A study of 153 patients with coronavirus disease 2019 (COVID-19) showed that only about 4% had persistently abnormal chest x-rays at a median of 75 days after diagnosis, although many continued to have fatigue.
The findings were published in the Annals of the American Thoracic Society.
“We found that fatigue, ill-health, and breathlessness were all common following COVID-19,” said Liam Townsend, MD, St. James’s Hospital, and Trinity College, Dublin, Ireland. “However, these symptoms appeared to be unrelated to the severity of initial infection or any single measurement at the time of an outpatient appointment.”
For the study, 487 patients were offered an outpatient appointment, of which 153 (31%) attended for assessment at a median of 75 days after diagnosis. Of the patients, 74 (48%) had required hospital admission during acute infection. Infection severity was graded as (1) not requiring admission, (2) requiring hospital admission, or (3) requiring admission into the intensive care unit. Fatigue and subjective return to health were assessed after initial infection.
After a median of 75 days after initial infection, persistently abnormal chest x-rays were seen in 4% of patients, and the median 6-minute walk test (6MWT) distance covered was 460 m. Reduced distance covered was associated with frailty and length of inpatient stay.

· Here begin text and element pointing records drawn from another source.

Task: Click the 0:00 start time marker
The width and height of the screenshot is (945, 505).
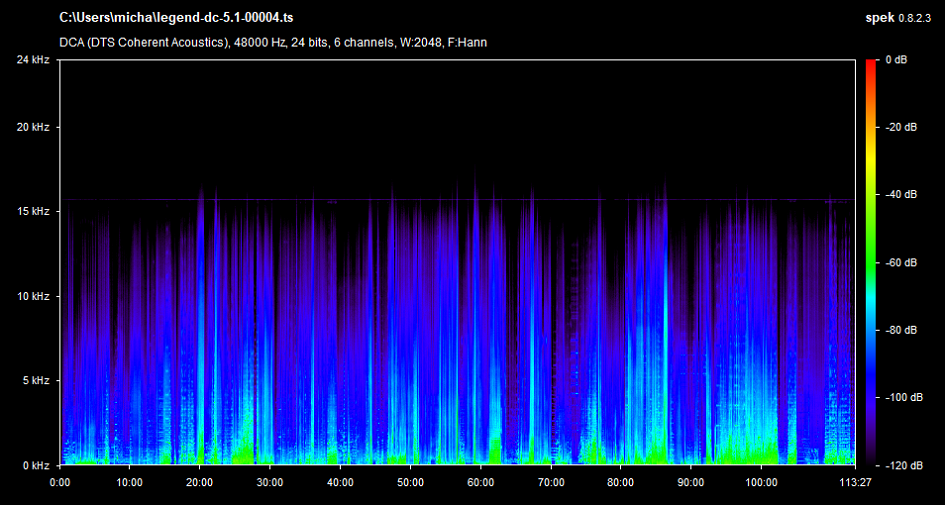Action: 60,481
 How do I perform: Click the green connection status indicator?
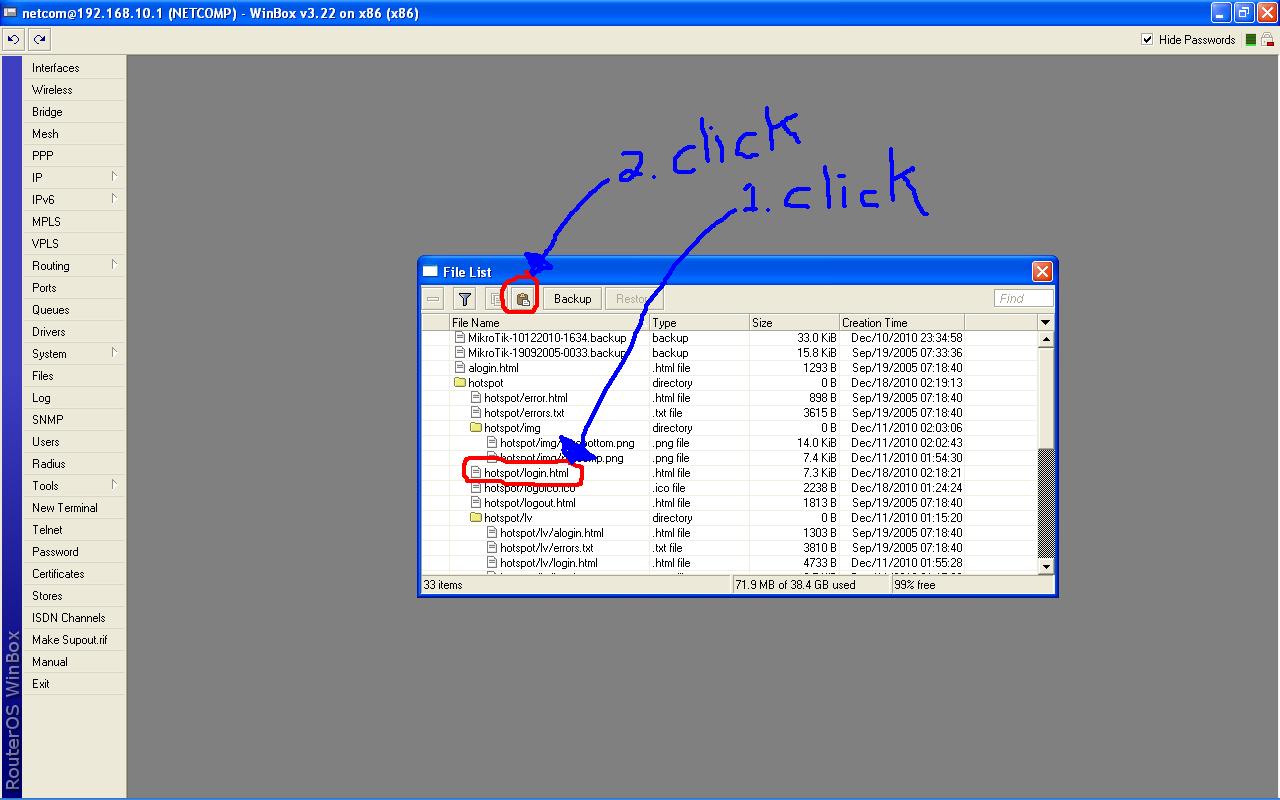click(1251, 39)
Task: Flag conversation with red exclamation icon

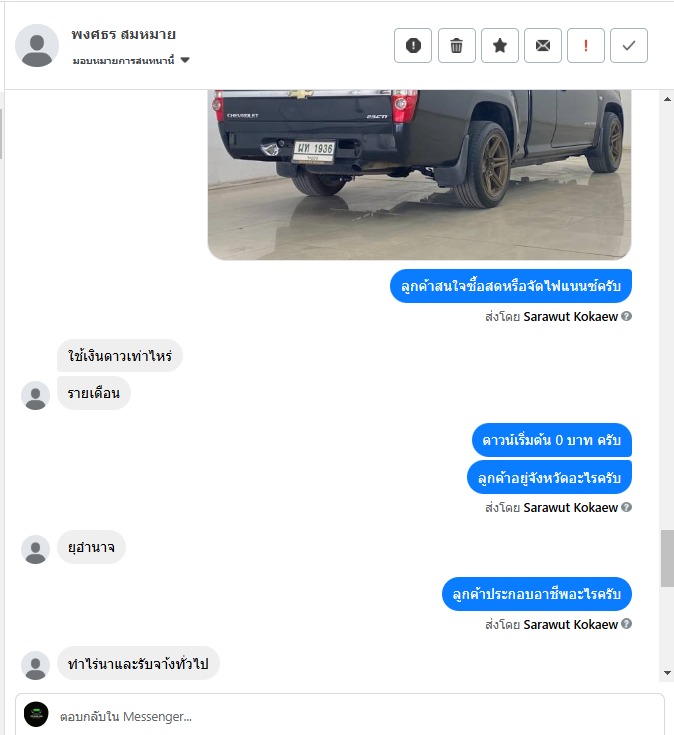Action: pyautogui.click(x=586, y=45)
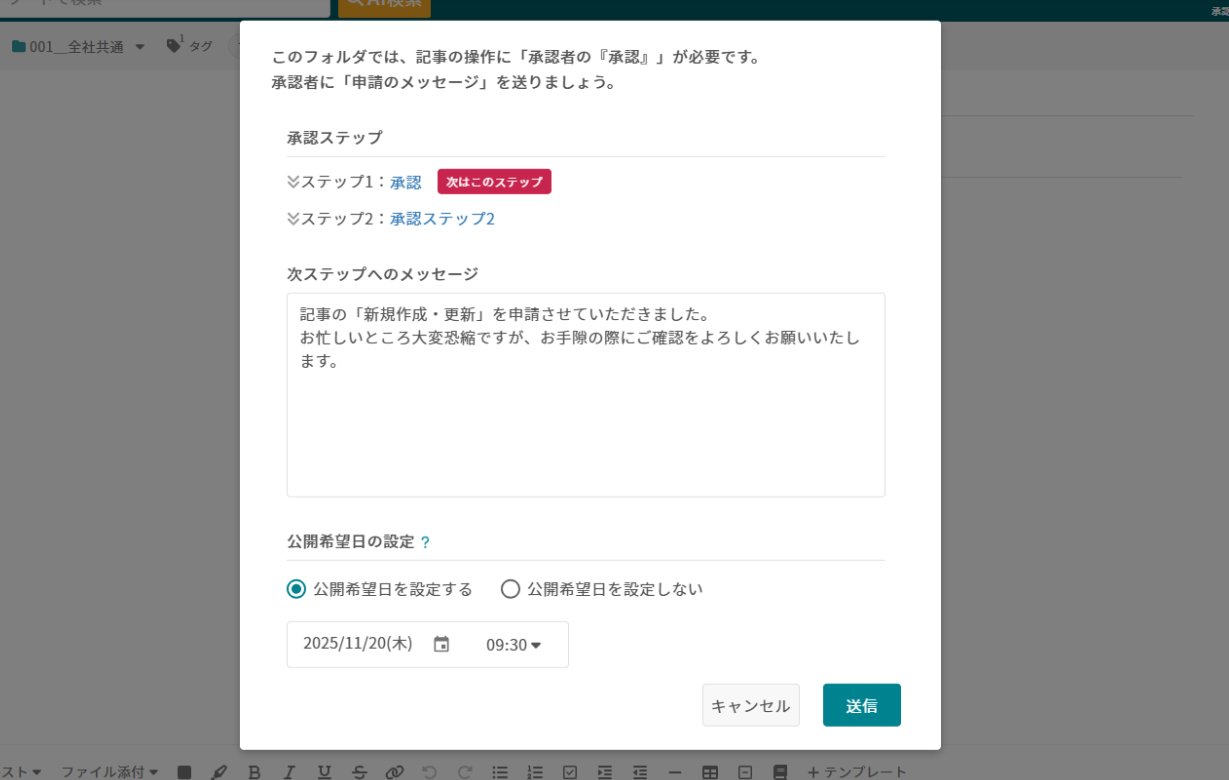
Task: Click the black text color swatch
Action: [x=185, y=771]
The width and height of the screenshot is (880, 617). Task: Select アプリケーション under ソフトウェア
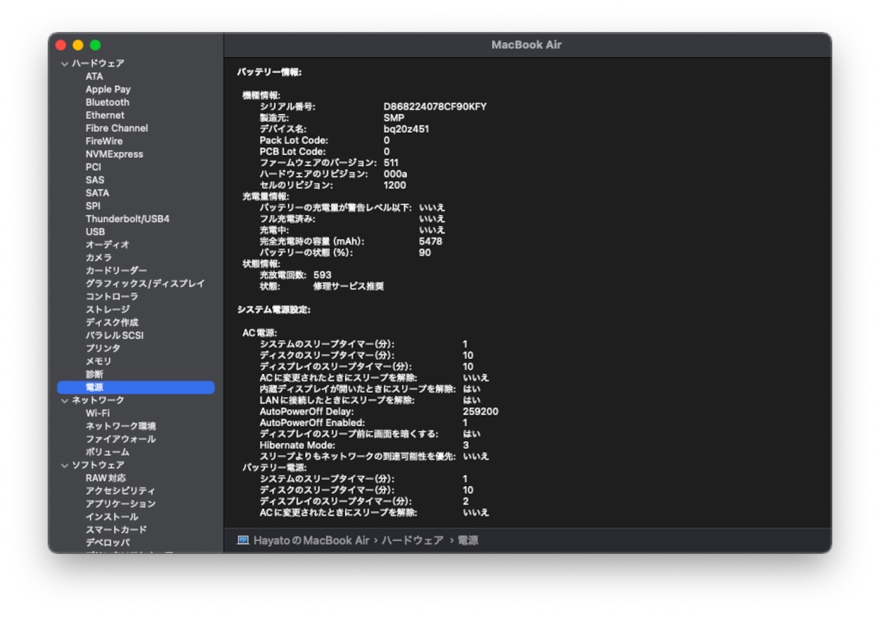[x=120, y=504]
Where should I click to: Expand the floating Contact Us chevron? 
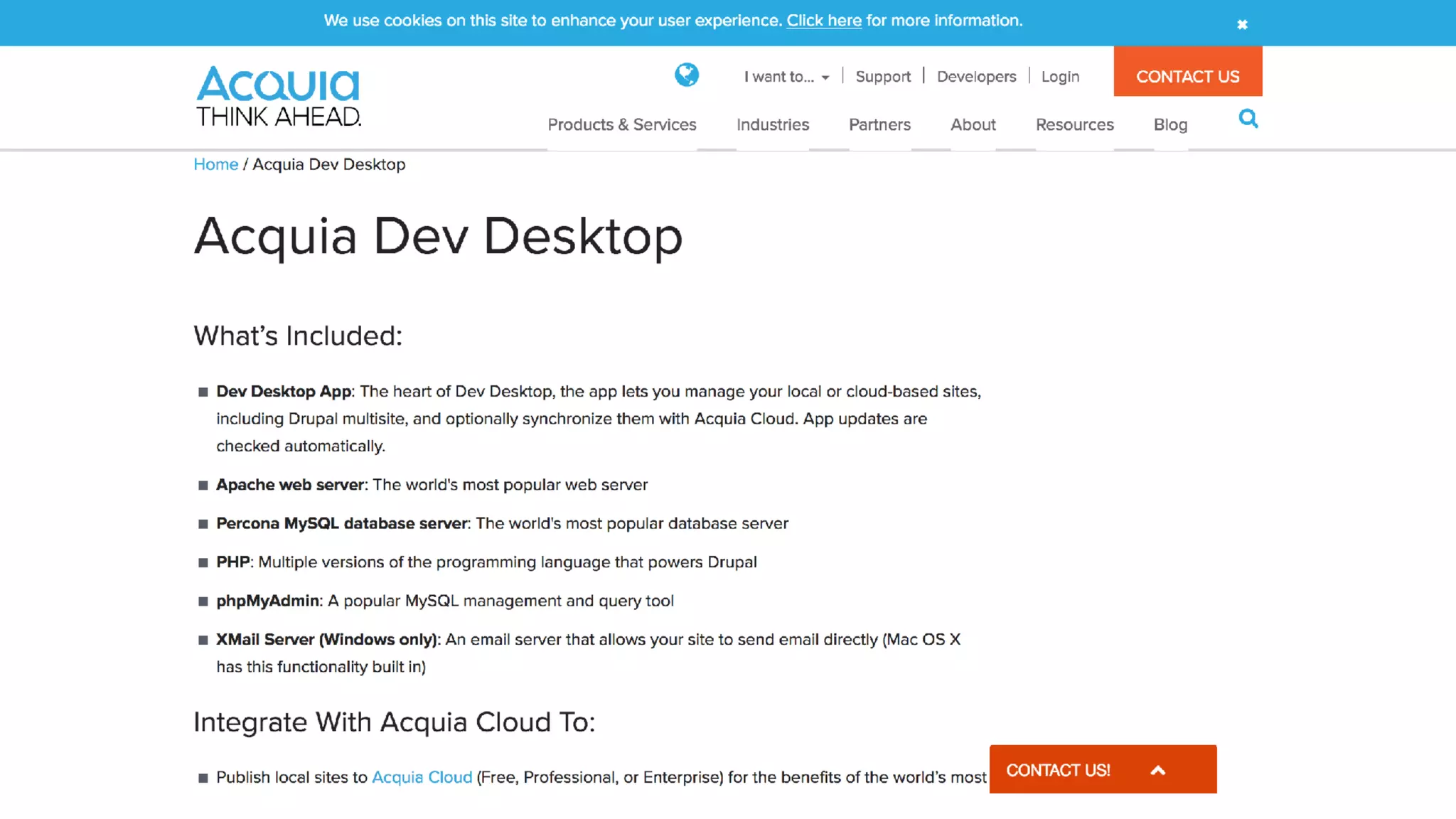point(1157,770)
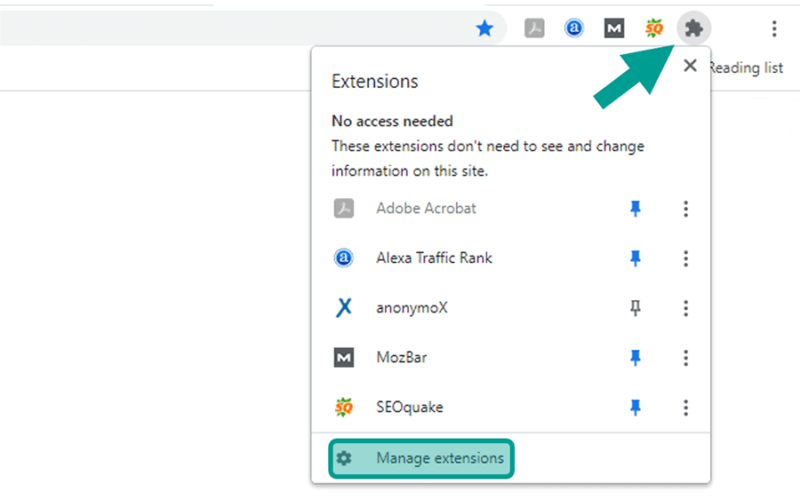Open more options for Alexa Traffic Rank

pos(686,259)
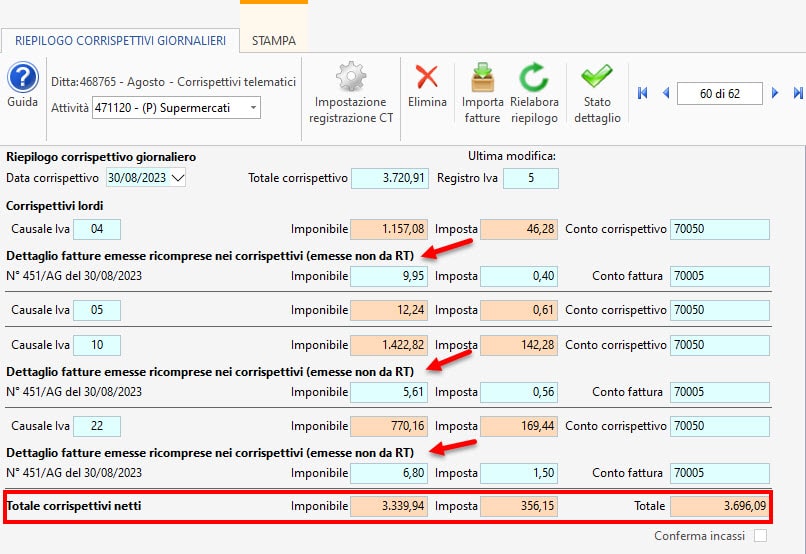Open the Data corrispettivo date picker
Viewport: 806px width, 554px height.
[178, 178]
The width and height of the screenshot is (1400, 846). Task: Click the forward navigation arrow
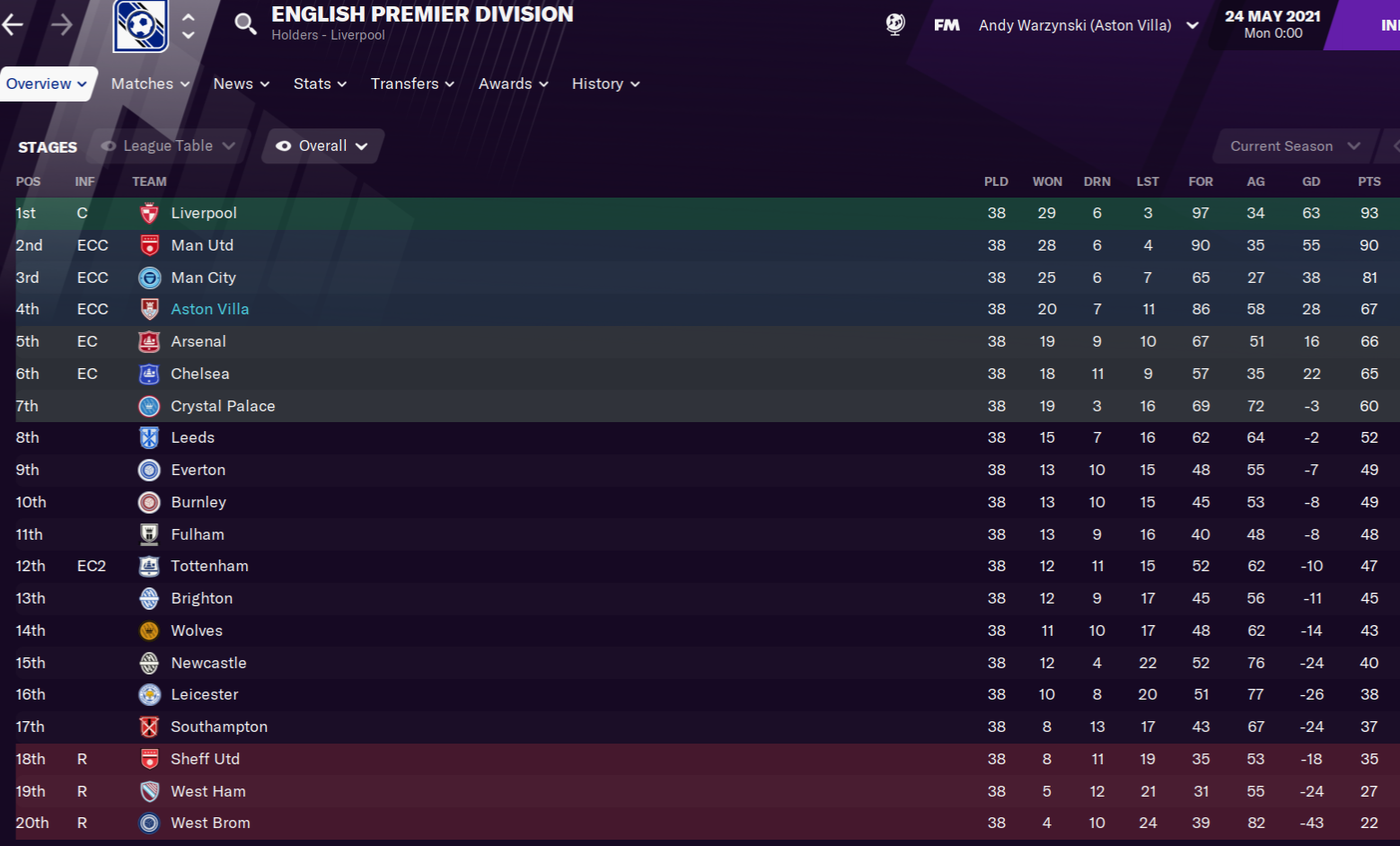point(61,25)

“We were surprised by our findings,” said Dr. Townsend. “We expected a greater number of abnormal chest x-rays. We also expected the measures of ongoing ill-health and abnormal findings to be related to severity of initial infection, which was not the case.”
Of the patients, 95 (62%) felt that they had not returned to full health, and 47% met the case definition for fatigue. Patients who felt they had to exert themselves during moderate exercise also reported they felt fatigued and in poor health.
“These findings have implications for clinical care, in that they demonstrate the importance of following-up all patients who were diagnosed with COVID-19, irrespective of severity of initial infection,” said Dr. Townsend. “It is not possible to predict who will have ongoing symptoms.”